- Work required
Reproduce all of the records exactly.
+--
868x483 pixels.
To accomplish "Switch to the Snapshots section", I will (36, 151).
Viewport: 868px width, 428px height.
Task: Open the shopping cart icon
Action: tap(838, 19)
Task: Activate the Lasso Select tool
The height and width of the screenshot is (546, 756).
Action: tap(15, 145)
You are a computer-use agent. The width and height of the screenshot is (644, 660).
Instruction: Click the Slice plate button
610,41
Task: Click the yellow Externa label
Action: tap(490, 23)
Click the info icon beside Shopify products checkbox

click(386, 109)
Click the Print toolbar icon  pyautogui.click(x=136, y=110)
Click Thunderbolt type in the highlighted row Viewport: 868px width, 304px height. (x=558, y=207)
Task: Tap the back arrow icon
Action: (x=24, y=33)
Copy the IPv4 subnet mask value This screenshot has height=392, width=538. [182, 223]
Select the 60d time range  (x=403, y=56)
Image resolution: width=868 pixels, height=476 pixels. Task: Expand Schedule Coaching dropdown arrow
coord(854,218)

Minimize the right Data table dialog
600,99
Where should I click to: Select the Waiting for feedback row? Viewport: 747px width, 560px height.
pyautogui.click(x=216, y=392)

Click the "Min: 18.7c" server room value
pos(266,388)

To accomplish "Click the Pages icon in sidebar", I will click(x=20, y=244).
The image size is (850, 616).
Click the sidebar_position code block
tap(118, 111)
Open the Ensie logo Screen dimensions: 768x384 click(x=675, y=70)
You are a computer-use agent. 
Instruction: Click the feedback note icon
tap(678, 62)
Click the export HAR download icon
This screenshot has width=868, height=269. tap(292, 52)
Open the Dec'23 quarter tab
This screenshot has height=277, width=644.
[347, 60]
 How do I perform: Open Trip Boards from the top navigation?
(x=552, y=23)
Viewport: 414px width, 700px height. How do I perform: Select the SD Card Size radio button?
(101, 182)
+--
- Written answer
868x483 pixels.
To accomplish "Switch to the Snapshots section", I will (36, 151).
Viewport: 868px width, 428px height.
Task: Open the shopping cart icon
Action: tap(838, 19)
Task: Activate the Lasso Select tool
The height and width of the screenshot is (546, 756).
Action: tap(15, 145)
You are a computer-use agent. The width and height of the screenshot is (644, 660).
Instruction: Click the Slice plate button
610,41
Task: Click the yellow Externa label
Action: tap(490, 23)
Click the info icon beside Shopify products checkbox

click(386, 109)
Click the Print toolbar icon  pyautogui.click(x=136, y=110)
Click Thunderbolt type in the highlighted row Viewport: 868px width, 304px height. (x=558, y=207)
Task: Tap the back arrow icon
Action: (x=24, y=33)
Copy the IPv4 subnet mask value This screenshot has height=392, width=538. [182, 223]
Select the 60d time range  (x=403, y=56)
Image resolution: width=868 pixels, height=476 pixels. Task: Expand Schedule Coaching dropdown arrow
coord(854,218)

Minimize the right Data table dialog
600,99
Where should I click to: Select the Waiting for feedback row? Viewport: 747px width, 560px height.
pyautogui.click(x=216, y=392)

Click the "Min: 18.7c" server room value
pos(266,388)

To accomplish "Click the Pages icon in sidebar", I will click(x=20, y=244).
The image size is (850, 616).
Click the sidebar_position code block
tap(118, 111)
Open the Ensie logo Screen dimensions: 768x384 click(x=675, y=70)
You are a computer-use agent. 
Instruction: Click the feedback note icon
tap(678, 62)
Click the export HAR download icon
This screenshot has width=868, height=269. tap(292, 52)
Open the Dec'23 quarter tab
This screenshot has height=277, width=644.
[347, 60]
 How do I perform: Open Trip Boards from the top navigation?
(x=552, y=23)
Viewport: 414px width, 700px height. How do I perform: Select the SD Card Size radio button?
(101, 182)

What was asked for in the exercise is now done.